Tuesday, September 05, 2006

Pregnant for the 3rd time.

July 25th, 20o6

I was not particularly hopeful this month, as it was only my 3rd cycle since the miscarriage. However, 2 days before my period was due, I decided to test. I can't say I know exactly what made me want to test. After more than a year without success I'd known firsthand the emotional damage early testing ensues. Nevertheless, I disregarded my intellectual side and went ahead and tested.... in the middle of the day..... using a cheap dollar tree test I'd bought the day before.
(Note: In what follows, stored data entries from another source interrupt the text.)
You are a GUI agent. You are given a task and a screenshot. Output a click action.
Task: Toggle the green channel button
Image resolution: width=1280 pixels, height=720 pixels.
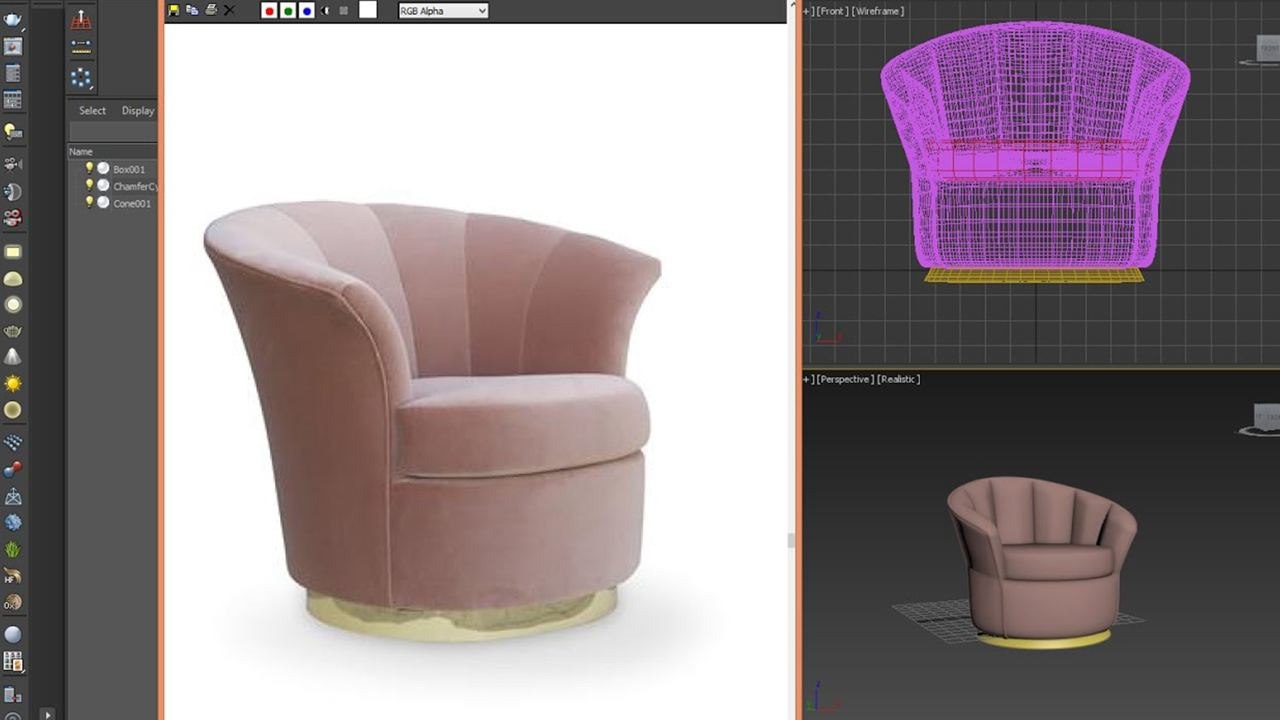[288, 10]
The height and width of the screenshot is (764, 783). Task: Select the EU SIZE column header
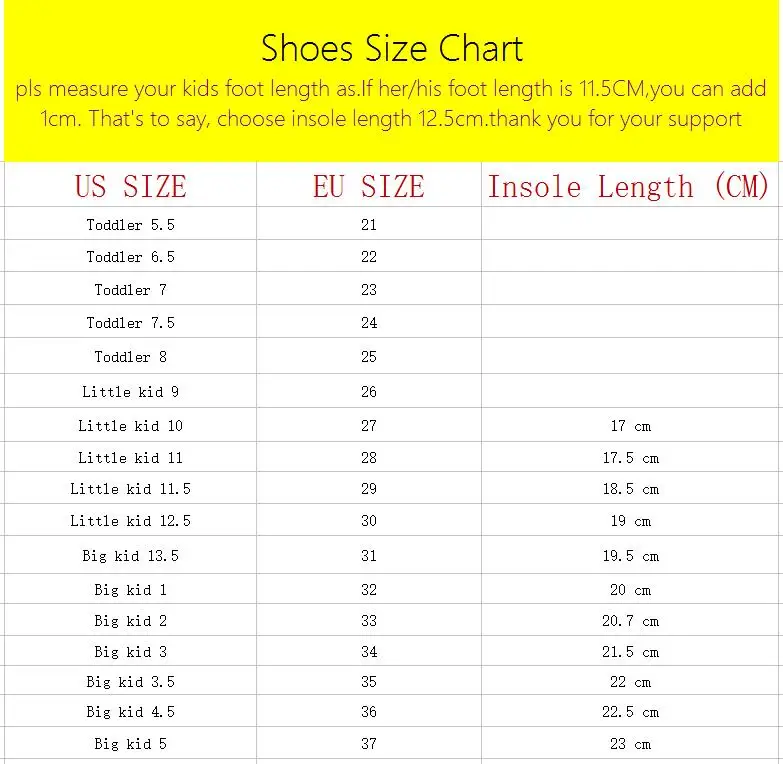tap(368, 186)
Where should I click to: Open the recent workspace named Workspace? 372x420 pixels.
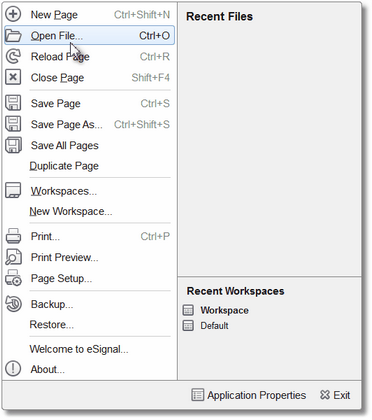click(216, 310)
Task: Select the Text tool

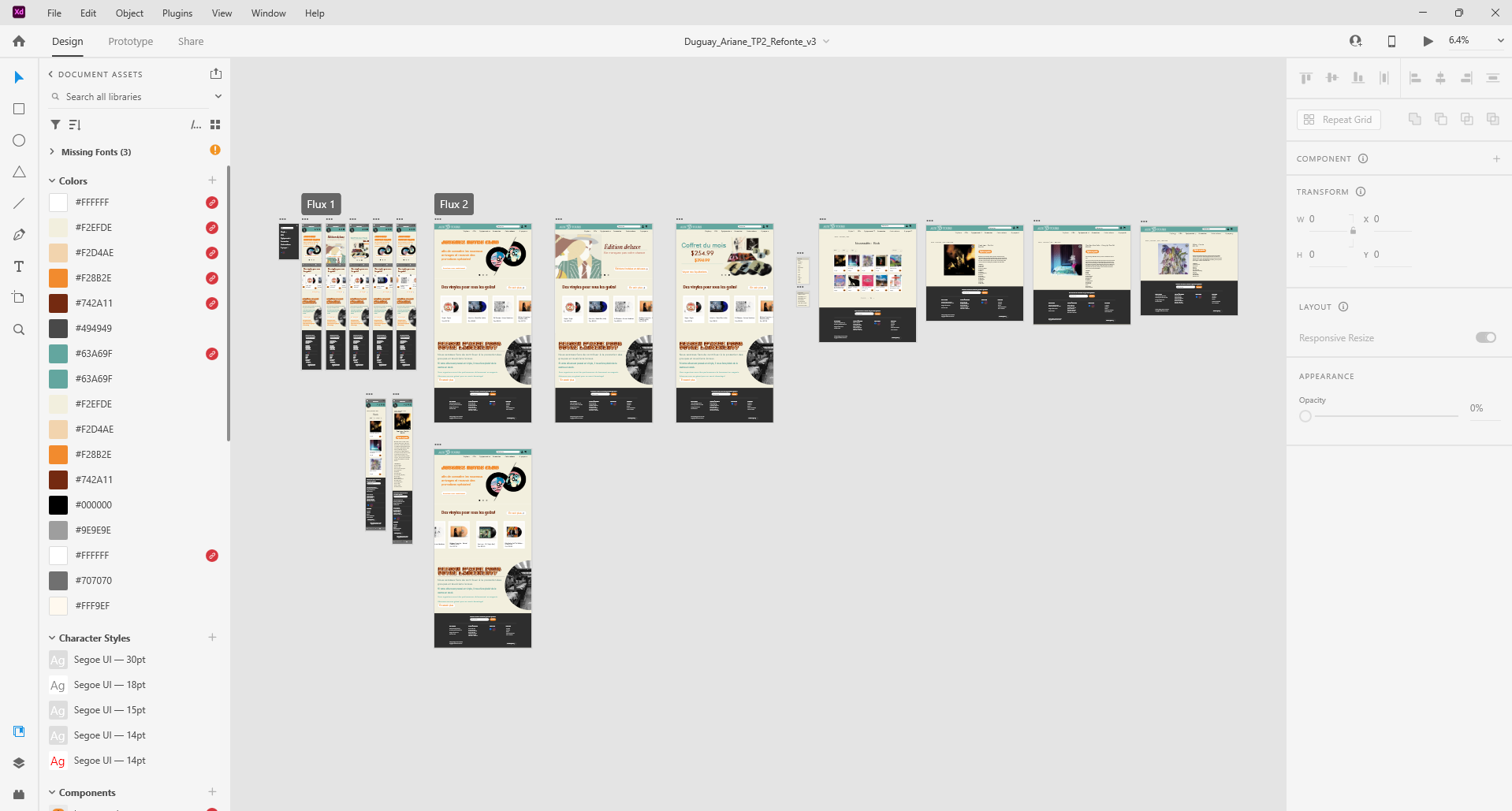Action: coord(19,266)
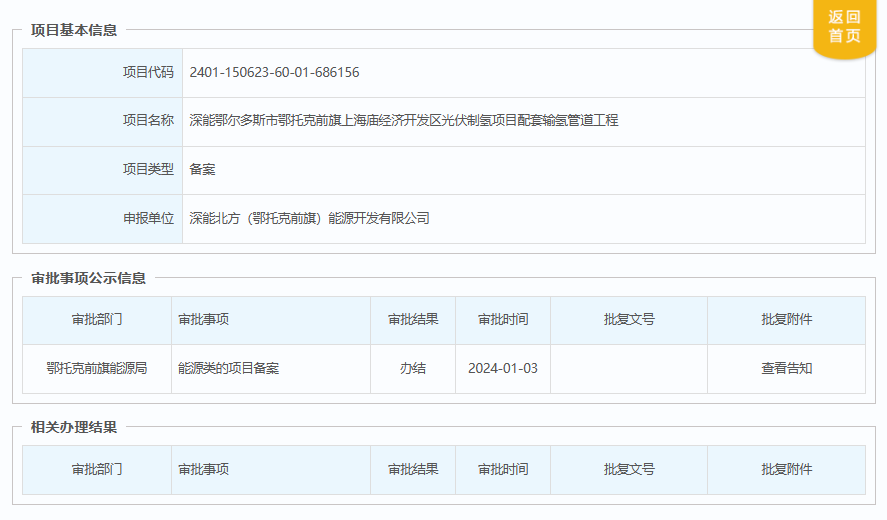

As usual, first glance showed no second line. I was slightly disappointed, but not surprized. A minute or two later, I looked at the test again. No, I didn't just look, I stared intently in search of a second line. Why do I put myself through this? I was probably staring for at least 2 minutes when I began to see a line. I honestly wondered if I was loosing my mind and had only willed the line into existance. As I continued to stare, it became more precise. Deffinately a second line!

For the third time in my life, I felt a flutter of glee! I'm PREGNANT! Perhaps there was hope for us afterall!

Later, when TJ got home we were discussing what we wanted to do this Friday night. Bowling maybe, or mini golf?

"We should probably be careful and take it easy so we don't loose the baby" I said.

At first TJ didn't pick up on what I'd just said. He thought I meant "in case" there was a baby. So, I repeated what I'd just said, and then he got it.

"We're pregnant!" I proclaimed. I'm sure a look of utter glee was on my face.

TJ smiled, obviously pleased to hear this news. He then went on to warn me that I must be extra careful this time. I promised I would and we decided to stay home and watch a movie instead of going out.